# [Problem]
Would you transcribe exactly the lines from the one containing "Viewport: 865px width, 633px height." to the last line of the data below, both ends included, but none of the pictures?

# [Collected data]

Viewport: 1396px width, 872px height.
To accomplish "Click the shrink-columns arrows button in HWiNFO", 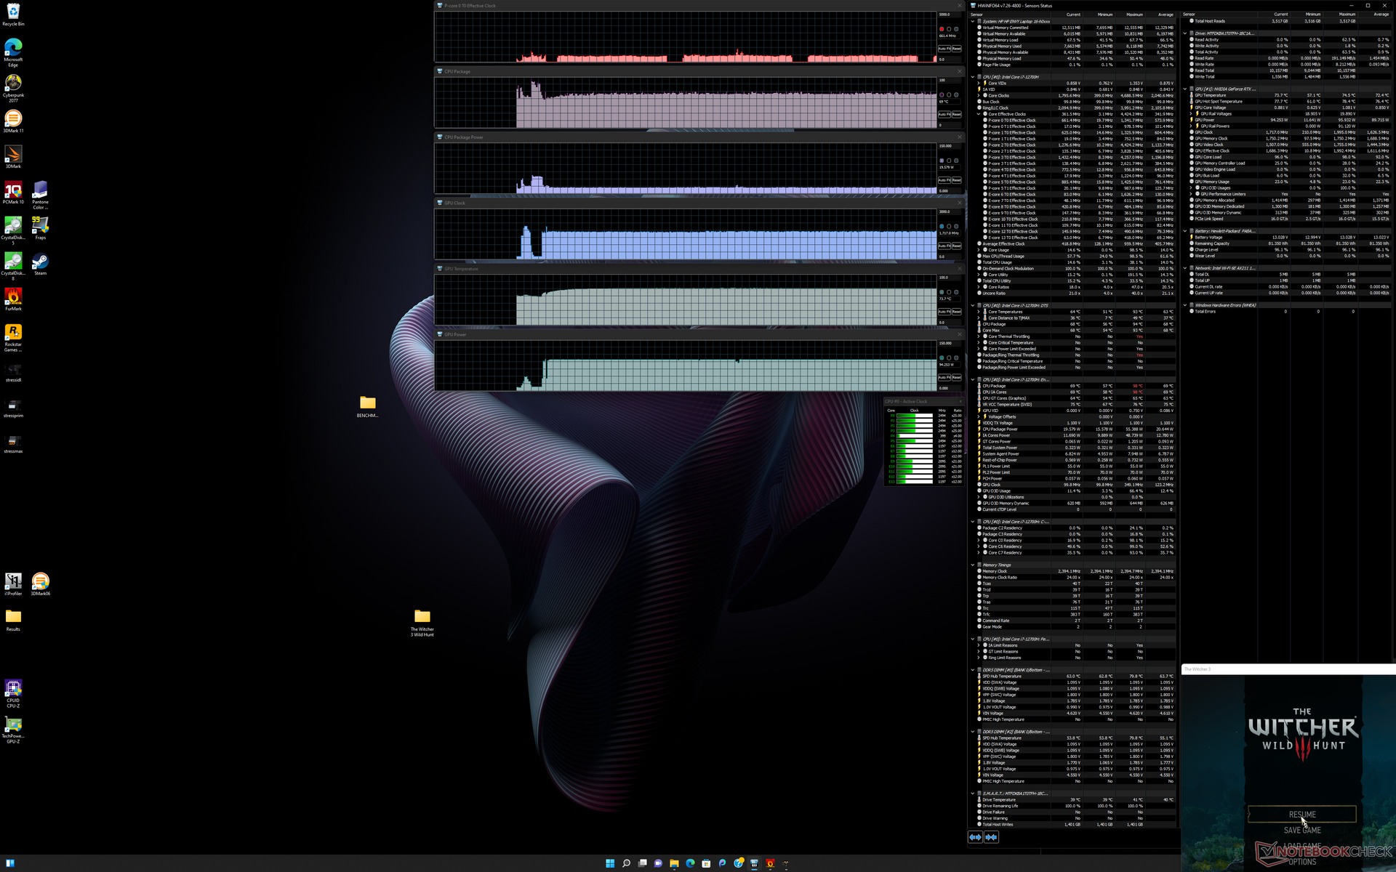I will click(x=991, y=837).
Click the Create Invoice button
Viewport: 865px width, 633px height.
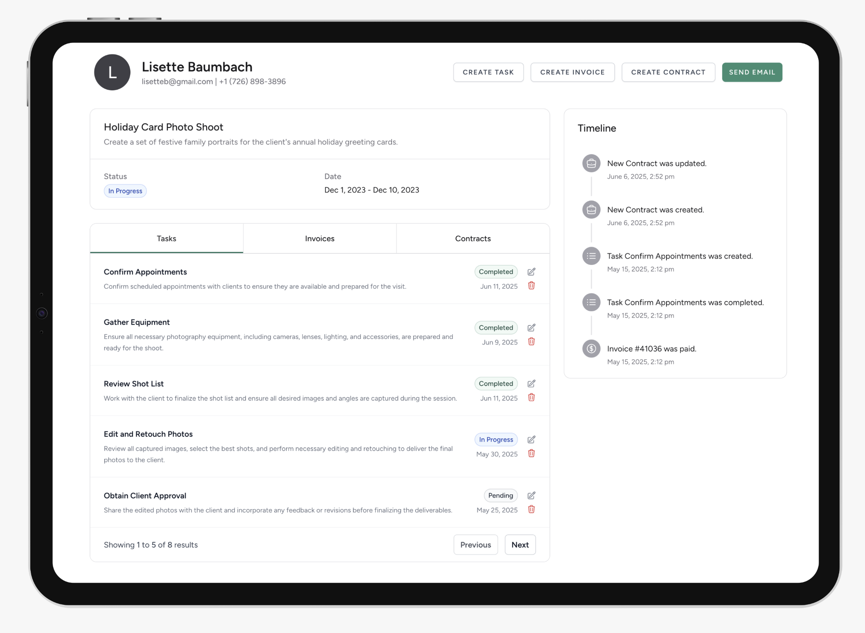[x=572, y=72]
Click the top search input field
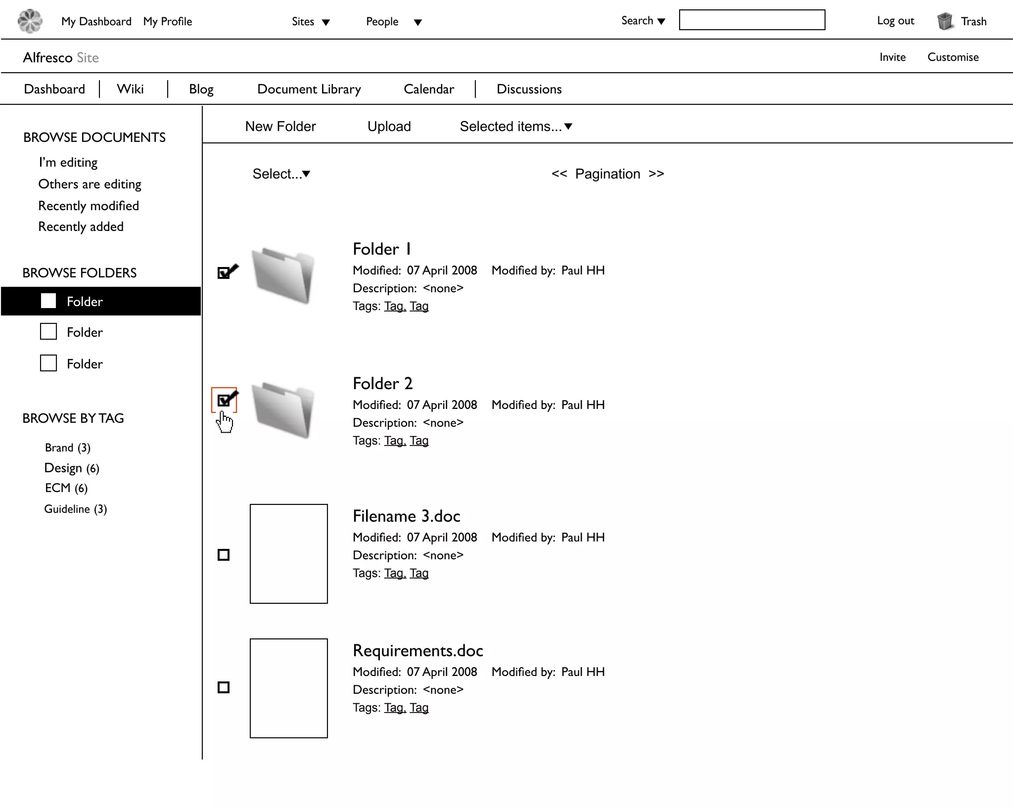This screenshot has height=809, width=1013. (751, 20)
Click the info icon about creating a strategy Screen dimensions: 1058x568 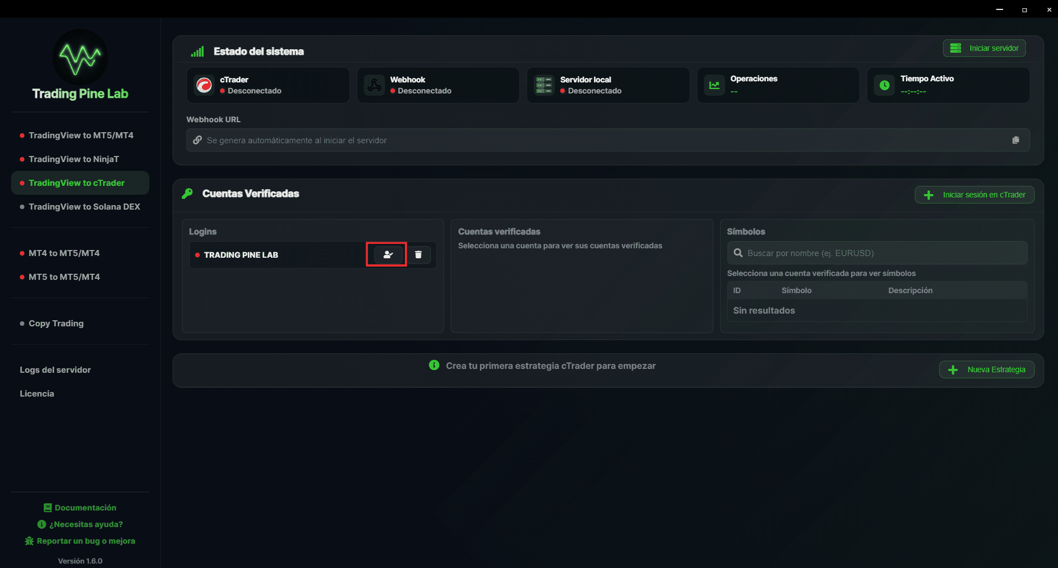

# [Solution to the problem]
Viewport: 865px width, 633px height.
[x=572, y=72]
Click the top search input field
This screenshot has height=809, width=1013. (751, 20)
Click the info icon about creating a strategy Screen dimensions: 1058x568 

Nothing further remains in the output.